Bose’s Hearing Aids Are Cool, but You Should Still Be Sceptical

Bose’s Hearing Aids Are Cool, but You Should Still Be Sceptical

While you might expect that Bose’s latest gadget has something to do with music, it’s actually a lot closer to wearable health tech. In fact, they’re actually FDA-cleared, self-fitted hearing aids designed for people with mild to moderate hearing loss.

Editor’s Note: These hearing aids are not currently approved for medical use in Australia.

The Bose SoundControl Hearing Aids are technologically intriguing. They feature a behind-the-ear, receiver-in-canal design with the help of a companion app, allowing users to customise their settings using two controls. The “World Volume” control amplifies quiet sounds to louder ones, while the Treble/Bass setting can be used to fine-tune vocal frequencies. It also supports preset modes so you can, for instance, focus on conversations in loud environments, or choose a setting that lets in all ambient sounds for better awareness.

The big thing, however, is that the FDA has cleared the hearing aids for direct-to-consumer use. Meaning, you can buy the Bose hearing aids without having to go through the traditional process of visiting a doctor and getting fitted by an audiologist. Setup is guided via the Bose Hear app, and if a customer wants extra assistance, Bose says they can set up free one-on-one video appointments with product experts.

“In the United States alone, approximately 48 million people suffer from some degree of hearing loss that interferes with their life. But the cost and complexity of treatment have become major barriers to getting help,” Brian Maguire, category director of Bose Hear, said in the press release.

There are several reasons why a person might want to avoid the doctor’s office — medical expenses, the U.S.’s broken healthcare system, an ongoing pandemic, and if you’re in a rural area, accessibility to specialised doctors might be hard to come by. Bose isn’t the first company to tout circumventing all of that as a benefit for a health tech gadget. Helping matters is its FDA clearance and, in this particular instance, Bose funded a study conducted by Northwestern University researchers. The gist is that Bose’s self-fitted hearing aids delivered results similar to traditional hearing aids that are fitted with the help of an audiologist. The study also found that participants were more “satisfied” with the sound quality of Bose’s devices than those tuned by professionals.

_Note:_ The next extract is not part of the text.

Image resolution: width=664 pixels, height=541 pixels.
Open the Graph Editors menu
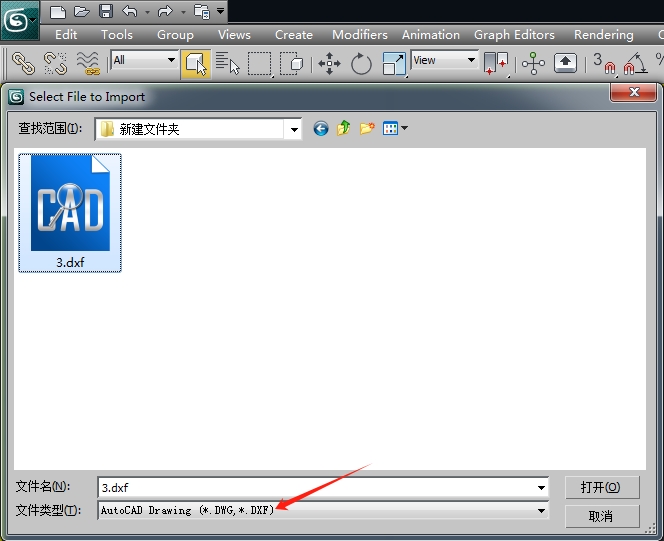pos(514,34)
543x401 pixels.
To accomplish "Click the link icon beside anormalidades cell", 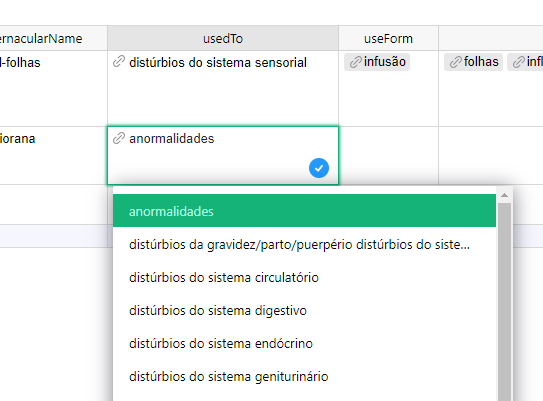I will (119, 138).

This all sounds great, and truly, the tech involved is impressive. However, health tech is still a sort of wild, loosely regulated frontier, and it pays to be sceptical if you’re thinking about investing in a pair of these. For starters, FDA clearance is not the same as FDA approval, even though many consumers assume that to be the case. This particular product — like most medical devices — was cleared via the 510(k) process. That means the FDA cleared a device because it was “substantially equivalent” to a device that already has FDA approval or clearance — or what’s referred to as a predicate. This makes it easier to fast-track new devices, but critics say the system needs an overhaul as gadgets cleared this way often skip testing and clinical trials — meaning many have had the bare minimum of government scrutiny. There have been cases of safety issues with 510(k)-cleared devices based on outdated predicates. In this case, although Bose has a validation study, one study with a small sample size of 75 participants is not a guarantee that the device is bulletproof. To confuse things further, federal law states that getting 510(k) clearance “does not in any way denote official approval of the device. Any representation that creates an impression of official approval of a device because of complying with the premarket notification regulations is misleading and constitutes misbranding.”

This isn’t to say that Bose’s hearing aids will destroy your ears, that this tech isn’t worth buying, or that Bose is at fault for the limitations of the FDA’s clearance process. It’s just a reminder to maintain some healthy scepticism when you see new health tech gadgets bandy about the phrase “FDA clearance.” These phrases are absolutely not a green light to skip doing your due diligence. Again, there are likely people who might be better served by over-the-counter, self-fitted hearing aids. But it’s also a mistake to view that as a go-ahead to skipping the doctor altogether. If you suspect you’re undergoing hearing loss and you’re lucky enough to have health insurance in this godforsaken system, it doesn’t hurt to get your doctor’s opinion on whether this device is a viable solution for you.

Now that you’ve gotten all the way through this friendly PSA, the Bose SoundControl Hearing Aids will cost $US850 ($1,084), are compatible with iOS and Android, and are eligible for FSA and HSA reimbursement. They go on sale starting May 18 on Bose’s website, but you do have to be a resident of Massachusetts, Montana, North Carolina, South Carolina, or Texas to buy them. Bose says nationwide availability will follow, though didn’t provide a clear timeline.